Exercise details: Every line of the data must appear again in the answer, exactly as written.

[Saved data entries]
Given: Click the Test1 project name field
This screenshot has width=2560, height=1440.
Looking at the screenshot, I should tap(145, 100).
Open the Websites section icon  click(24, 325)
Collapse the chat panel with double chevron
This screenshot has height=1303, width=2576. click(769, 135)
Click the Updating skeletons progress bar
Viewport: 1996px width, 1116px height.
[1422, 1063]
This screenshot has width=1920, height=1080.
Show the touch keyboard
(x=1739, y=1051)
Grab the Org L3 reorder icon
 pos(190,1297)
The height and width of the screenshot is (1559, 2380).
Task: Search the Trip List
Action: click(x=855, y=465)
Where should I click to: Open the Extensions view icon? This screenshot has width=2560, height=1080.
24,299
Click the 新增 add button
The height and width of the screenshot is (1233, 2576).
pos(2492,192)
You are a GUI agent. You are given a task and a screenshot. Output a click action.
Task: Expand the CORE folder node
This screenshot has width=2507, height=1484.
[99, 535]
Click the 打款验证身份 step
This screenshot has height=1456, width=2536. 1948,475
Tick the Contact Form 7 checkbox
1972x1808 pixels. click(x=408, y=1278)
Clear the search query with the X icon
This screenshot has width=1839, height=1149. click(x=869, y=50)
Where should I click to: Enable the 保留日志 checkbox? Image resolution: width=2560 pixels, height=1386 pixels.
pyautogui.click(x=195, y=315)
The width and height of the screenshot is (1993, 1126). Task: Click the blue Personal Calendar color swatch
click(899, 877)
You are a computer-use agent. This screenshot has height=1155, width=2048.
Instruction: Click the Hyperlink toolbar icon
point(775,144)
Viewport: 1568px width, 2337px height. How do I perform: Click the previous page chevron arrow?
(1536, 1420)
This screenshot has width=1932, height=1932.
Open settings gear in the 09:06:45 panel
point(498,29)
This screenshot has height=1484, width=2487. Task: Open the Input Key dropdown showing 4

Reply:
Given: Click the Test1 project name field
This screenshot has width=2560, height=1440.
Looking at the screenshot, I should tap(145, 100).
Open the Websites section icon  click(24, 325)
Collapse the chat panel with double chevron
This screenshot has height=1303, width=2576. click(769, 135)
Click the Updating skeletons progress bar
Viewport: 1996px width, 1116px height.
[1422, 1063]
This screenshot has width=1920, height=1080.
Show the touch keyboard
(x=1739, y=1051)
Grab the Org L3 reorder icon
 pos(190,1297)
The height and width of the screenshot is (1559, 2380).
Task: Search the Trip List
Action: click(x=855, y=465)
Where should I click to: Open the Extensions view icon? This screenshot has width=2560, height=1080.
24,299
Click the 新增 add button
The height and width of the screenshot is (1233, 2576).
pos(2492,192)
You are a GUI agent. You are given a task and a screenshot. Output a click action.
Task: Expand the CORE folder node
This screenshot has width=2507, height=1484.
[99, 535]
Click the 打款验证身份 step
This screenshot has height=1456, width=2536. 1948,475
Tick the Contact Form 7 checkbox
1972x1808 pixels. click(x=408, y=1278)
Clear the search query with the X icon
This screenshot has width=1839, height=1149. click(x=869, y=50)
Where should I click to: Enable the 保留日志 checkbox? Image resolution: width=2560 pixels, height=1386 pixels.
pyautogui.click(x=195, y=315)
The width and height of the screenshot is (1993, 1126). Task: Click the blue Personal Calendar color swatch
click(899, 877)
You are a computer-use agent. This screenshot has height=1155, width=2048.
Instruction: Click the Hyperlink toolbar icon
point(775,144)
Viewport: 1568px width, 2337px height. How do I perform: Click the previous page chevron arrow?
(1536, 1420)
This screenshot has width=1932, height=1932.
Open settings gear in the 09:06:45 panel
point(498,29)
This screenshot has height=1484, width=2487. Task: Open the Input Key dropdown showing 4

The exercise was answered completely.